Requirements: Copy the part of the listing that opens with the line containing "Find the location of a particular element. Image" and closes with the line containing "The width and height of the screenshot is (2576, 728). Describe", keeping every character unchanged.

--- Start ---

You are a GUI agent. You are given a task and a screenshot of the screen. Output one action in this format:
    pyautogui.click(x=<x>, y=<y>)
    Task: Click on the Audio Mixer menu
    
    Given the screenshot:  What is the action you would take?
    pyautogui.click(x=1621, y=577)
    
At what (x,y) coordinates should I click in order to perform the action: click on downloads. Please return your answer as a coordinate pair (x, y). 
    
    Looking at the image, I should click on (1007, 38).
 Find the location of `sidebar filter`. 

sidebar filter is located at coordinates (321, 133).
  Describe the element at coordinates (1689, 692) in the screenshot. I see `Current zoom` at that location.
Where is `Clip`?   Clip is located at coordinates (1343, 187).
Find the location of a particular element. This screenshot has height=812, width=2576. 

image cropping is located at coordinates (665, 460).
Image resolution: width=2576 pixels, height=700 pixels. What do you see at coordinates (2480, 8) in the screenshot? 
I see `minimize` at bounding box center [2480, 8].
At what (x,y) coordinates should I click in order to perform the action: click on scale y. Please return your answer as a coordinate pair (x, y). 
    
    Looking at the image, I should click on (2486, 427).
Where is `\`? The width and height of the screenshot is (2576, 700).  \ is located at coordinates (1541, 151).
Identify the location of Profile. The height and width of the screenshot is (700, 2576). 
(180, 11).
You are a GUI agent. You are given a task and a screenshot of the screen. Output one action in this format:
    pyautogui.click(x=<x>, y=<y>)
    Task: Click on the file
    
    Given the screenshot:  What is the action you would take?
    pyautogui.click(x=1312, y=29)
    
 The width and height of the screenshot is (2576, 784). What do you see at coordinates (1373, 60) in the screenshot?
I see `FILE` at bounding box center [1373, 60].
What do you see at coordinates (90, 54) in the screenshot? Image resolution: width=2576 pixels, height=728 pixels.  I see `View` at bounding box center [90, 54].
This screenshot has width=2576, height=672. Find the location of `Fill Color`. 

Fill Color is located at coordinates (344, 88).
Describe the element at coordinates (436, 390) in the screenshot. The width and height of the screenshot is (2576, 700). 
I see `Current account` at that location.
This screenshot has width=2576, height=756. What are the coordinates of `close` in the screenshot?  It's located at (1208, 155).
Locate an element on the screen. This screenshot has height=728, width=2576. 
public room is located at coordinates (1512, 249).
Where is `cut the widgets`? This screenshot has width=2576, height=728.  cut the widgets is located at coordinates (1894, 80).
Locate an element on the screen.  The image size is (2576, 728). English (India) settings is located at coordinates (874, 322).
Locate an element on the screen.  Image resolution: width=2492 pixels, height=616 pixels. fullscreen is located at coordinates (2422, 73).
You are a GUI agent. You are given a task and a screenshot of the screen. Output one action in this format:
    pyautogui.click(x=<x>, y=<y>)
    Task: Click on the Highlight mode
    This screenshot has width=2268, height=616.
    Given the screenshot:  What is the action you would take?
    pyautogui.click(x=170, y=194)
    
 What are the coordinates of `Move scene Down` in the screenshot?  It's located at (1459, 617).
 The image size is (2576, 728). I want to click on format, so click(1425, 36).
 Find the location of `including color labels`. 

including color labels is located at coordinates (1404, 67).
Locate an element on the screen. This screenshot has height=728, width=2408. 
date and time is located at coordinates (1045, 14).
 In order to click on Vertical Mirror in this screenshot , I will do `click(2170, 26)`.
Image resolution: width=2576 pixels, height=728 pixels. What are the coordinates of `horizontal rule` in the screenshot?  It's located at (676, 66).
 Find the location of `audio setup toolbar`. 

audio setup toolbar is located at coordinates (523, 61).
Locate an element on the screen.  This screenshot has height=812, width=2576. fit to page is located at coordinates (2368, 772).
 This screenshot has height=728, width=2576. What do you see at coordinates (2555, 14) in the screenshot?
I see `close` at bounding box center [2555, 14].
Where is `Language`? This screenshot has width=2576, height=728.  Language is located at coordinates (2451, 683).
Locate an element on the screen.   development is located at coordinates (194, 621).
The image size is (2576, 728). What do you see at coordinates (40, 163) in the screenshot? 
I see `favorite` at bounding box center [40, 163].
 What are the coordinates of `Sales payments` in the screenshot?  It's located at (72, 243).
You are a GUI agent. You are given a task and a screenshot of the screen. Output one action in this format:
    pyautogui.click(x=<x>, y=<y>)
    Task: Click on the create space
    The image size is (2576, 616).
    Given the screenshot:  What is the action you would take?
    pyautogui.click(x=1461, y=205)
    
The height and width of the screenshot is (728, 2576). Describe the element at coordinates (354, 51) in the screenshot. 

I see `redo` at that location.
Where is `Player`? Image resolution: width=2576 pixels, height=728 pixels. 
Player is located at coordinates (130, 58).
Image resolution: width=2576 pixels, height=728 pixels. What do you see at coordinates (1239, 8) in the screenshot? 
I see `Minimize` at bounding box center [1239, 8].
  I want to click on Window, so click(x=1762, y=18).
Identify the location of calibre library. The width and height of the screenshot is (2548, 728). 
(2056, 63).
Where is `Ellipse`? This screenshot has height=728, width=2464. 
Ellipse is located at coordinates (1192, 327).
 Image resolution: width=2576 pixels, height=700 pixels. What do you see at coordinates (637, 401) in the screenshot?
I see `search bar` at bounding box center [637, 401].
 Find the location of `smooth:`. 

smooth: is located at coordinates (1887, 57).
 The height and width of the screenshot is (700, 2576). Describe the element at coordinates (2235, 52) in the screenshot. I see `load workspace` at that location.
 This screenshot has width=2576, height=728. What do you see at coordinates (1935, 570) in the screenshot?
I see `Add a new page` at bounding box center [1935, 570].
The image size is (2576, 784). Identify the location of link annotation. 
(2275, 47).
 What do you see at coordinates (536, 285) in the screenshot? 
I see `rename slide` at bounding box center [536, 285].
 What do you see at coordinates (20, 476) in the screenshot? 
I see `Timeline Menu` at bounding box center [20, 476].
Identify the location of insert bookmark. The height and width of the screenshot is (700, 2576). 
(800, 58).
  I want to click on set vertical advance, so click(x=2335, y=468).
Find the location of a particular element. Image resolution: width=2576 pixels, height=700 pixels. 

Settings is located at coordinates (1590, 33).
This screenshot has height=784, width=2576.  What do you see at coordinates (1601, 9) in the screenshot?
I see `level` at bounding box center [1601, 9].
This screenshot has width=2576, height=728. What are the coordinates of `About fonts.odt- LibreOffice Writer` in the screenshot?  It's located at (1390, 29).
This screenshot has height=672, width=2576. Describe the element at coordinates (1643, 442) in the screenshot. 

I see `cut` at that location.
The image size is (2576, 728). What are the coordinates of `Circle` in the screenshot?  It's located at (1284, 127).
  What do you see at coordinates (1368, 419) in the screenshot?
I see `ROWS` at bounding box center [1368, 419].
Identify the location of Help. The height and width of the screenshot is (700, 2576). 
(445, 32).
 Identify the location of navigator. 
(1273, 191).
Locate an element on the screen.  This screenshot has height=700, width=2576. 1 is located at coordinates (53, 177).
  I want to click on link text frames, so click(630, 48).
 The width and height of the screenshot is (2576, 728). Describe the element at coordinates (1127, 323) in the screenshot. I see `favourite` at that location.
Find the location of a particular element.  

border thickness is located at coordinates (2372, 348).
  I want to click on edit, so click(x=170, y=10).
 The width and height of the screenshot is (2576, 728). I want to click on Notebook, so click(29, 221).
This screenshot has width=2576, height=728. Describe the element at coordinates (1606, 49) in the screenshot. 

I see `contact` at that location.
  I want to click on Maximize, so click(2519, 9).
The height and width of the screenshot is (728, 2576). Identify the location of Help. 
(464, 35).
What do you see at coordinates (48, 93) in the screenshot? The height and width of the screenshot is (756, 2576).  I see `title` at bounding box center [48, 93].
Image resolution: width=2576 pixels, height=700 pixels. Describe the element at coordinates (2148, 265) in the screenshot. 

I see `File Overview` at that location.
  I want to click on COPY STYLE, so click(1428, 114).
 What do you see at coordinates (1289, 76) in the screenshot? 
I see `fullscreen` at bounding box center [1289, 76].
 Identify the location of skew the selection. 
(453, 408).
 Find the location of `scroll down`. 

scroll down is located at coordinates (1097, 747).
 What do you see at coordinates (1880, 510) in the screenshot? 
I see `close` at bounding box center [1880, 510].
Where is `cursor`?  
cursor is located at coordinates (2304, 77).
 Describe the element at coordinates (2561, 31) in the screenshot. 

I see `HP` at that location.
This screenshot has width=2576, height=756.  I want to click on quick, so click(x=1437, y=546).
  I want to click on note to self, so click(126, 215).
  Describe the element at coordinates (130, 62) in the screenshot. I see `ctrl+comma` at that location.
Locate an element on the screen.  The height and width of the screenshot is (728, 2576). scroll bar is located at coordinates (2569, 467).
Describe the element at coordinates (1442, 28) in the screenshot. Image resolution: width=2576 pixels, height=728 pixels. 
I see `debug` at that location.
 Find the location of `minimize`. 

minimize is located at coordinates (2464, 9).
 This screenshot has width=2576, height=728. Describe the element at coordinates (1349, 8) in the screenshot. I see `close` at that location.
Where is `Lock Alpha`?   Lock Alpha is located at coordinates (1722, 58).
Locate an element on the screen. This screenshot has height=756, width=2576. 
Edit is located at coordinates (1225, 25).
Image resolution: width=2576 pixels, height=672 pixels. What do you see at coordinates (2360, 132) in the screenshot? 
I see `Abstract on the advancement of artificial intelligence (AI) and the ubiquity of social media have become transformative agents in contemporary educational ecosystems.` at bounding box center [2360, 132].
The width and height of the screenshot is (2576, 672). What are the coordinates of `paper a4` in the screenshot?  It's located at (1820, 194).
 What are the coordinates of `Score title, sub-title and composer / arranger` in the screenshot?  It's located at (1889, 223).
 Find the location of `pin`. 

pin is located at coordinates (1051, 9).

--- End ---

Written solution:
Find the location of a particular element. Image resolution: width=2576 pixels, height=700 pixels. 

Settings is located at coordinates (1590, 33).
This screenshot has height=784, width=2576.  What do you see at coordinates (1601, 9) in the screenshot?
I see `level` at bounding box center [1601, 9].
This screenshot has width=2576, height=728. What are the coordinates of `About fonts.odt- LibreOffice Writer` in the screenshot?  It's located at (1390, 29).
This screenshot has height=672, width=2576. Describe the element at coordinates (1643, 442) in the screenshot. 

I see `cut` at that location.
The image size is (2576, 728). What are the coordinates of `Circle` in the screenshot?  It's located at (1284, 127).
  What do you see at coordinates (1368, 419) in the screenshot?
I see `ROWS` at bounding box center [1368, 419].
Identify the location of Help. The height and width of the screenshot is (700, 2576). 
(445, 32).
 Identify the location of navigator. 
(1273, 191).
Locate an element on the screen.  This screenshot has height=700, width=2576. 1 is located at coordinates (53, 177).
  I want to click on link text frames, so click(630, 48).
 The width and height of the screenshot is (2576, 728). Describe the element at coordinates (1127, 323) in the screenshot. I see `favourite` at that location.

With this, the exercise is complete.